Quand le brouillard se dissipe

Lettre vagabonde – 15 mars 2014

Le couperet tombe dès les premières pages : la mort de la mère. « On ne perd sa mère qu’une fois. C’est l’enfance extirpée de ses chairs. » Mais voilà, cette mort est inachevée, elle se perpétue à l’infini. Si la vie a une finitude, la mort, jamais. Elle oscille entre souvenirs et oublis. Si mourir est un geste de disparition dans l’espace, il s’avère instable dans le temps.

Joanne nous entrouvre une à une les pièces sombres où la mort a déjà entamé son œuvre. « Tu avances à court d’air […] Tu continues à avoir mal ici, alors que tu es ailleurs. » L’auteure témoigne de cette enfilade de dissolutions, à peine perceptible, qui conduit à l’inexorable vide. J’ai trouvé l’entrée discrète, la porte à peine entrebâillée comme si la douleur, le silence, le secret retenaient là le déploiement habituel du poème. On n’entre pas aveuglément au royaume des disparus. Joanne nous prépare subrepticement, nous retient en un respect imposant avant de nous propulser en une succession d’images hors de la marge, vers le temps indéterminé et jamais tout à fait révolu. La mort affiche sa durée sur une date du calendrier, en une saison marquée par la construction d’un nid, « la chaleur qui pèse lourd »; les outardes qui s’assemblent, une oie blanche sur fond blanc. » « Une seule image par mois au calendrier. On nous aura appris l’alphabet du temps. De quoi ranger les mots parmi les saisons. »

Chaque chant poétique de Joanne Morency entame de nouveaux accords, compose une nouvelle symphonie. La scène toujours aussi vaste que le grand large, aussi élevée que les sommets des Appalaches et toujours aussi intime qu’un chaton allongé au fond du jardin. C’est là qu’elle prend sa source, où elle puise sa poésie. Du bout de son regard transcendant, elle se saisit de l’ici et maintenant, de l’instant qui ne sera plus jamais accessible de cette façon-là. La force poétique du recueil réside justement dans ces moments captés et transmis dans leur plénitude. Elle a fait siens les propos du philosophe Pierre Bertrand : «C’est parce que chaque chose n’arrive qu’une fois, la première et la dernière, comme la vie, tout entière, qu’elle s’avère si précieuse et que tout le sens disponible se concentre sur elle. »

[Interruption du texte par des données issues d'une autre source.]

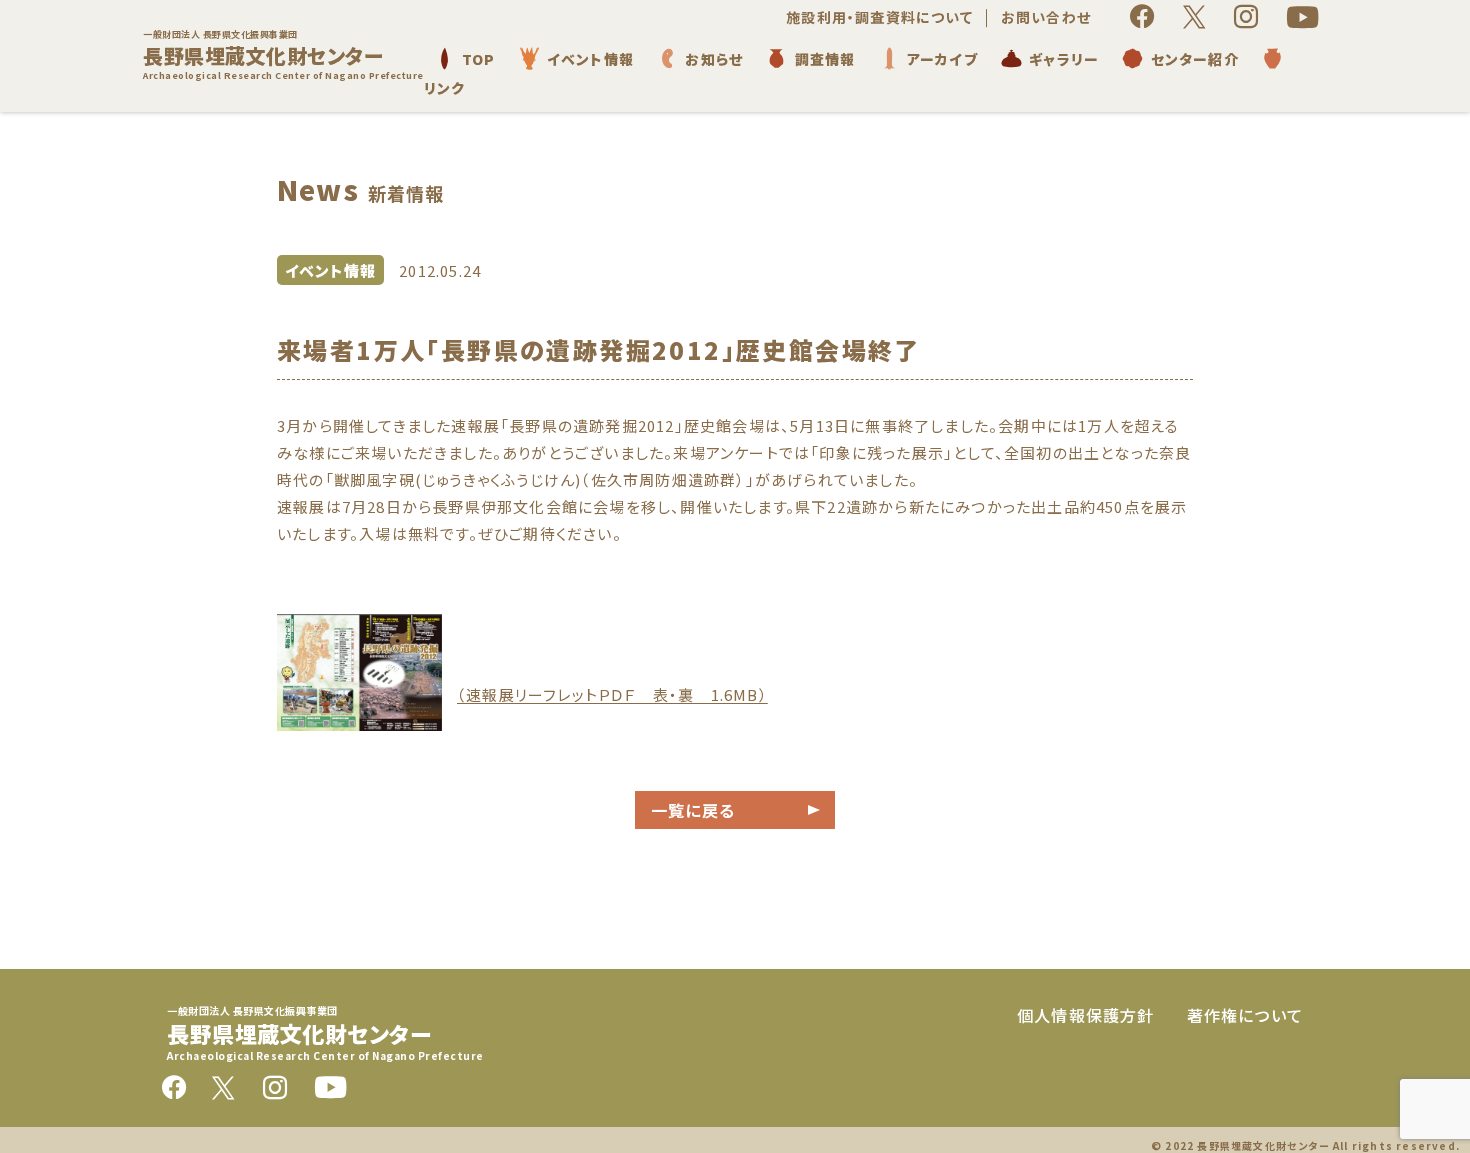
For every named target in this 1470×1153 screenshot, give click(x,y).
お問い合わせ (1046, 17)
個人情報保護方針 (1086, 1015)
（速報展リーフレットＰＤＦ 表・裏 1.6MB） (612, 694)
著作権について (1245, 1015)
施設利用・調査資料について (879, 17)
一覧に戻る (693, 810)
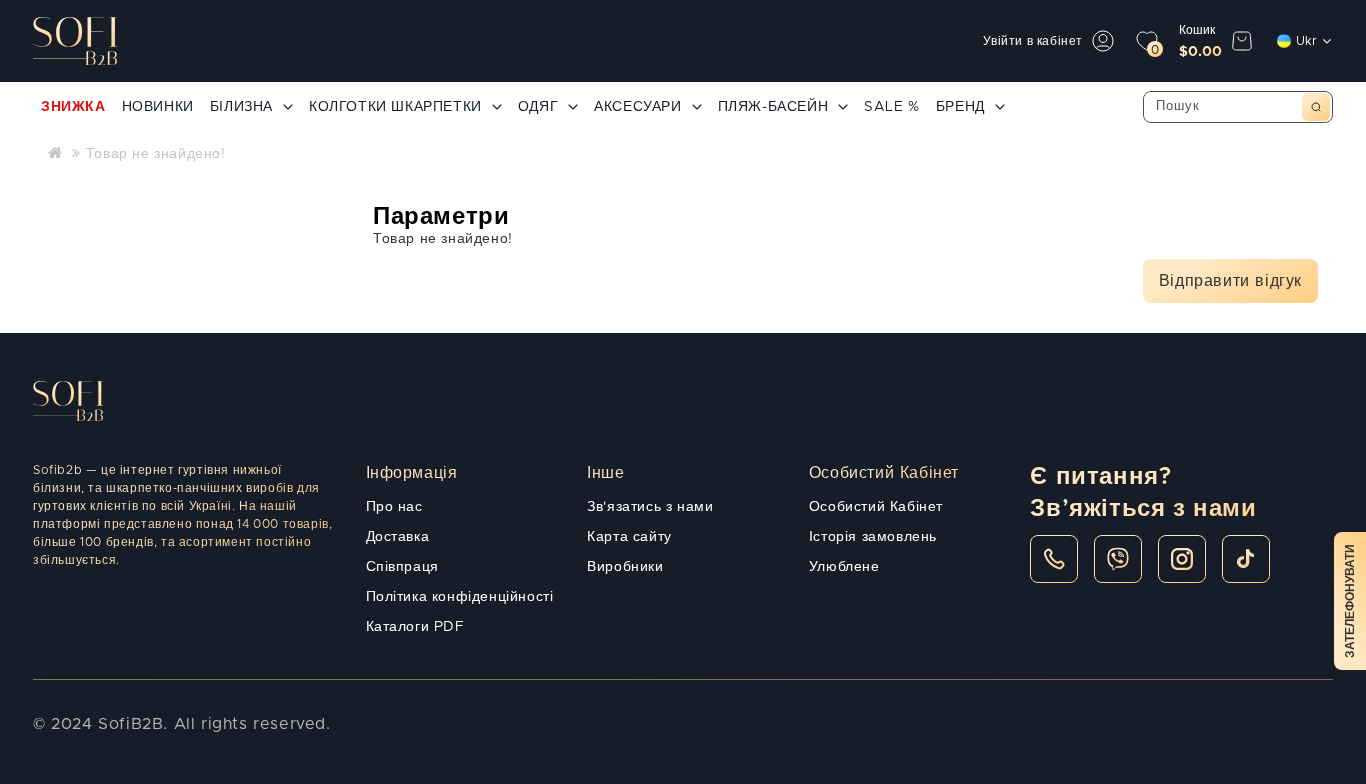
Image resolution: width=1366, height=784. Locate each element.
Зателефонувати (1350, 601)
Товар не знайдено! (156, 154)
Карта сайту (629, 537)
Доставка (398, 537)
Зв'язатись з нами (650, 507)
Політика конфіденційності (460, 597)
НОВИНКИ (158, 107)
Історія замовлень (873, 537)
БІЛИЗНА (241, 107)
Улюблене (844, 567)
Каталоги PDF (415, 627)
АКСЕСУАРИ (637, 107)
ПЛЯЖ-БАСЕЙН (773, 107)
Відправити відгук (1230, 281)
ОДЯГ (538, 107)
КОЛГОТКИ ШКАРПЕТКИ (395, 107)
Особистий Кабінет (876, 507)
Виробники (625, 567)
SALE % (892, 107)
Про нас (394, 507)
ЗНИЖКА (73, 107)
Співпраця (402, 567)
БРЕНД (960, 107)
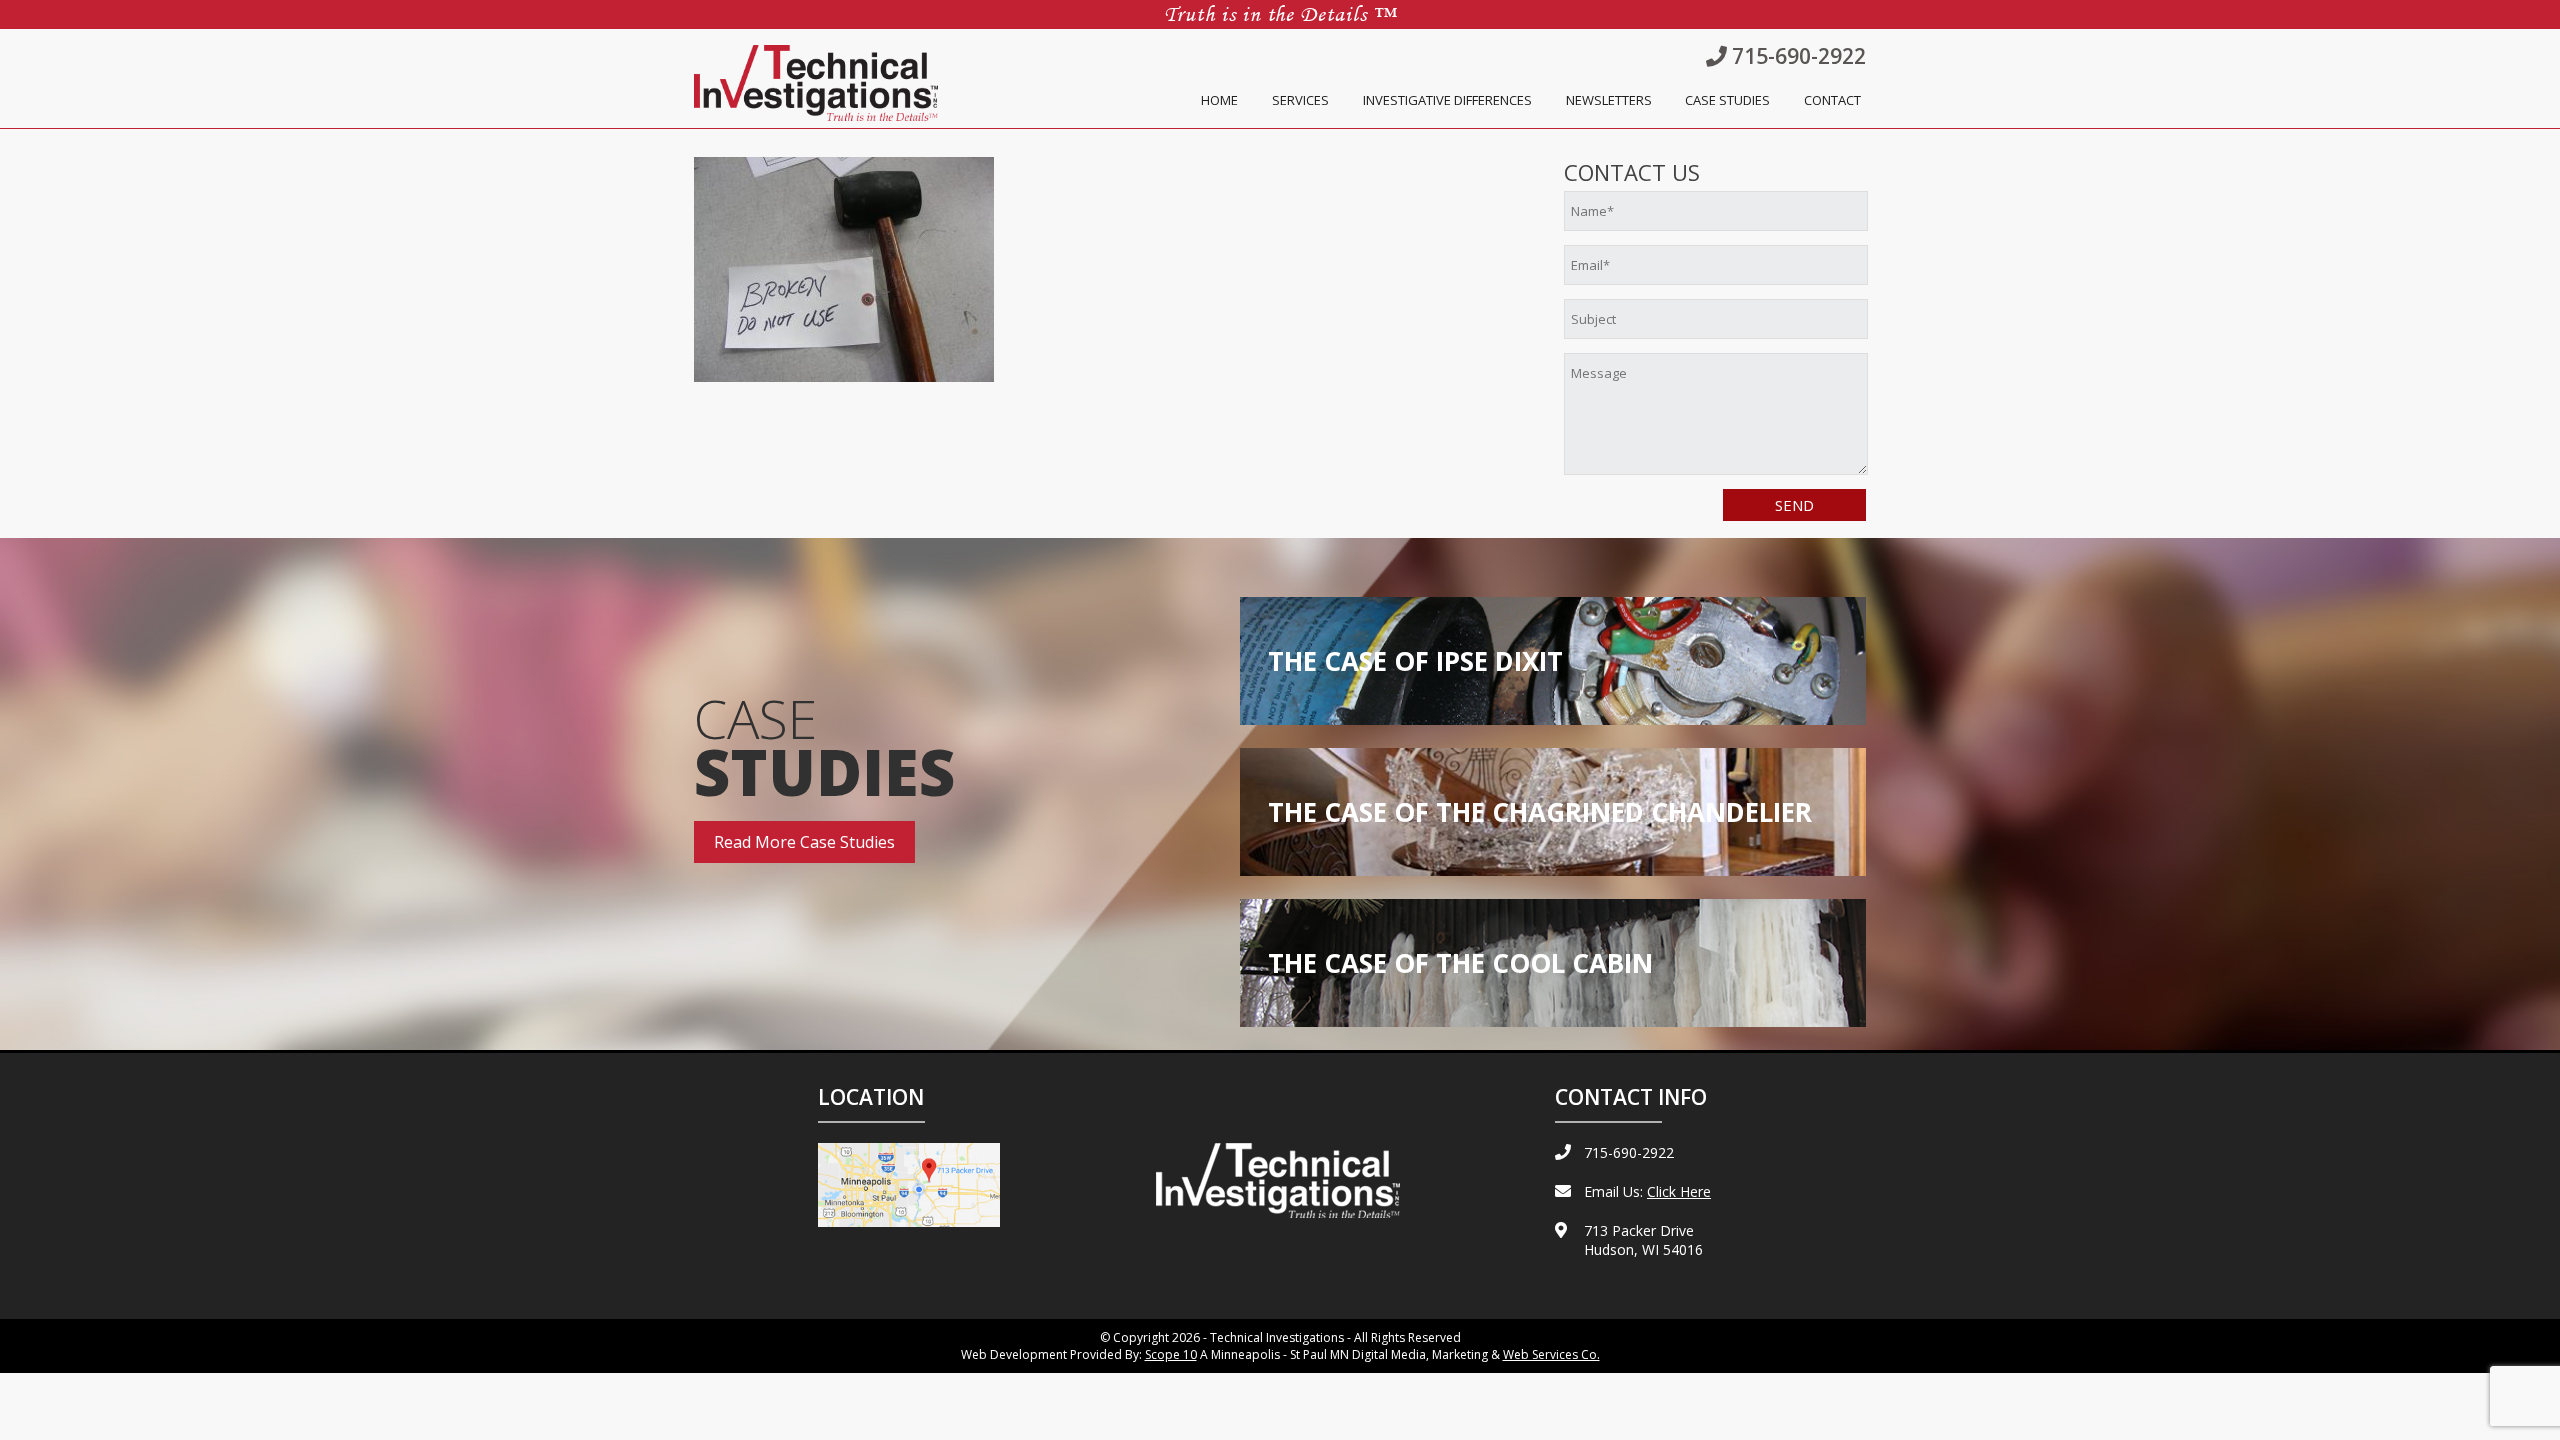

Au fond, rien ne meurt tout à fait dans Ce bruit de disparition dont les poèmes en prose témoignent à la fois de la permanence et de l’impermanence. Ce qui reste, c’est ce qui fut aimé, ce qui fut tout simplement.

Ce qui m’attire, me bouleverse et m’alimente dans la poésie de Joanne, c’est son pouvoir évocateur traversé de métaphores et de particules d’immortalité. La mort définitive attendra tant et aussi longtemps que la poésie de Joanne Morency insufflera de la vie dedans. « Nous inventerons l’avenir. Un battement de cœur à la fois. Le  dos droit. » De la poésie de ce genre, j’en redemande.